- _Problem statement_
Write out all of the listing exactly. Add nothing to it.

Start of Records provided

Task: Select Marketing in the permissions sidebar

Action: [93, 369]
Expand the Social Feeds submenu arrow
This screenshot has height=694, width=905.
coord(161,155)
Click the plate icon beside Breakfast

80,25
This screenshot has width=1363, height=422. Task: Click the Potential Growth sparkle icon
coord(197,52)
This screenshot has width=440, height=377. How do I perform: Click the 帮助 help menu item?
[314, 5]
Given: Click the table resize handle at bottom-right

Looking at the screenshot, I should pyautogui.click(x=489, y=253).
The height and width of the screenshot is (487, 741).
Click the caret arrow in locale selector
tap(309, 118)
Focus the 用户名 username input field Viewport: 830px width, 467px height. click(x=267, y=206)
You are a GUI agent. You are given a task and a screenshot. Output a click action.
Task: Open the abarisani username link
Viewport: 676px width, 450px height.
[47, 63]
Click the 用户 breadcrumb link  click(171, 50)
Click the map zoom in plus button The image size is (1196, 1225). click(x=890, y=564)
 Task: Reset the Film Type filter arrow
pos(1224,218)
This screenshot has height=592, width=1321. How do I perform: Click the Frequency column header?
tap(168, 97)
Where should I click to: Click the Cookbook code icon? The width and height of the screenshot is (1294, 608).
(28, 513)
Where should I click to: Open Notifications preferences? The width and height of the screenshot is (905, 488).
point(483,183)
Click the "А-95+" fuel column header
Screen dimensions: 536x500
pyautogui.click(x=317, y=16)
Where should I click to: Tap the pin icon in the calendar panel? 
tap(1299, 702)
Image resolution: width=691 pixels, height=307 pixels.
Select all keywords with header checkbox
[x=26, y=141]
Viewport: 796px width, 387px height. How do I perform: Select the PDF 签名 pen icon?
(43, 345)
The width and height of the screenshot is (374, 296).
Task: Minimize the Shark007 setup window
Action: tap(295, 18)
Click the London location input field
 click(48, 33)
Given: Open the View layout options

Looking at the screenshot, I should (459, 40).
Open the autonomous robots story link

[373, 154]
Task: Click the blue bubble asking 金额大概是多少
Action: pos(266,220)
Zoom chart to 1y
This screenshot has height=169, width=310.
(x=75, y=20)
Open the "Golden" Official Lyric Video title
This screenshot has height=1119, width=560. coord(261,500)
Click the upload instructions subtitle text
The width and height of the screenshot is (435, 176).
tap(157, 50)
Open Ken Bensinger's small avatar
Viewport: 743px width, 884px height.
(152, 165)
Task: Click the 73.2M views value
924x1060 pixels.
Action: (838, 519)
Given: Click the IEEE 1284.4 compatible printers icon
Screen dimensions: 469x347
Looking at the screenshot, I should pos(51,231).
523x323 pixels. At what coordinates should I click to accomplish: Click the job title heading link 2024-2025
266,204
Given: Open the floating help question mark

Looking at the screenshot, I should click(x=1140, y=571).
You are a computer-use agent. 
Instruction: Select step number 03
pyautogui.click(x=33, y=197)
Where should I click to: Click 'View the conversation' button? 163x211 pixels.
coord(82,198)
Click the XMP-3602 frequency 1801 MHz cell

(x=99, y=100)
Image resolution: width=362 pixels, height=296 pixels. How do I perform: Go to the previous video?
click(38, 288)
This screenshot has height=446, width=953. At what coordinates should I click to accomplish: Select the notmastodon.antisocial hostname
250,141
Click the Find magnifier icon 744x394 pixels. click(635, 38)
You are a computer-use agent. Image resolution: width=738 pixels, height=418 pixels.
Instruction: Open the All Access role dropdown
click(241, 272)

End of Records provided

- _Written solution_
Task: Select Marketing in the permissions sidebar

Action: [93, 369]
Expand the Social Feeds submenu arrow
This screenshot has height=694, width=905.
coord(161,155)
Click the plate icon beside Breakfast

80,25
This screenshot has width=1363, height=422. Task: Click the Potential Growth sparkle icon
coord(197,52)
This screenshot has width=440, height=377. How do I perform: Click the 帮助 help menu item?
[314, 5]
Given: Click the table resize handle at bottom-right

Looking at the screenshot, I should pyautogui.click(x=489, y=253).
The height and width of the screenshot is (487, 741).
Click the caret arrow in locale selector
tap(309, 118)
Focus the 用户名 username input field Viewport: 830px width, 467px height. click(x=267, y=206)
You are a GUI agent. You are given a task and a screenshot. Output a click action.
Task: Open the abarisani username link
Viewport: 676px width, 450px height.
[47, 63]
Click the 用户 breadcrumb link  click(171, 50)
Click the map zoom in plus button The image size is (1196, 1225). click(x=890, y=564)
 Task: Reset the Film Type filter arrow
pos(1224,218)
This screenshot has height=592, width=1321. How do I perform: Click the Frequency column header?
tap(168, 97)
Where should I click to: Click the Cookbook code icon? The width and height of the screenshot is (1294, 608).
(28, 513)
Where should I click to: Open Notifications preferences? The width and height of the screenshot is (905, 488).
point(483,183)
Click the "А-95+" fuel column header
Screen dimensions: 536x500
pyautogui.click(x=317, y=16)
Where should I click to: Tap the pin icon in the calendar panel? 
tap(1299, 702)
Image resolution: width=691 pixels, height=307 pixels.
Select all keywords with header checkbox
[x=26, y=141]
Viewport: 796px width, 387px height. How do I perform: Select the PDF 签名 pen icon?
(43, 345)
The width and height of the screenshot is (374, 296).
Task: Minimize the Shark007 setup window
Action: tap(295, 18)
Click the London location input field
 click(48, 33)
Given: Open the View layout options

Looking at the screenshot, I should (459, 40).
Open the autonomous robots story link

[373, 154]
Task: Click the blue bubble asking 金额大概是多少
Action: pos(266,220)
Zoom chart to 1y
This screenshot has height=169, width=310.
(x=75, y=20)
Open the "Golden" Official Lyric Video title
This screenshot has height=1119, width=560. coord(261,500)
Click the upload instructions subtitle text
The width and height of the screenshot is (435, 176).
tap(157, 50)
Open Ken Bensinger's small avatar
Viewport: 743px width, 884px height.
(152, 165)
Task: Click the 73.2M views value
924x1060 pixels.
Action: (838, 519)
Given: Click the IEEE 1284.4 compatible printers icon
Screen dimensions: 469x347
Looking at the screenshot, I should pos(51,231).
523x323 pixels. At what coordinates should I click to accomplish: Click the job title heading link 2024-2025
266,204
Given: Open the floating help question mark

Looking at the screenshot, I should click(x=1140, y=571).
You are a computer-use agent. 
Instruction: Select step number 03
pyautogui.click(x=33, y=197)
Where should I click to: Click 'View the conversation' button? 163x211 pixels.
coord(82,198)
Click the XMP-3602 frequency 1801 MHz cell

(x=99, y=100)
Image resolution: width=362 pixels, height=296 pixels. How do I perform: Go to the previous video?
click(38, 288)
This screenshot has height=446, width=953. At what coordinates should I click to accomplish: Select the notmastodon.antisocial hostname
250,141
Click the Find magnifier icon 744x394 pixels. click(635, 38)
You are a computer-use agent. Image resolution: width=738 pixels, height=418 pixels.
Instruction: Open the All Access role dropdown
click(241, 272)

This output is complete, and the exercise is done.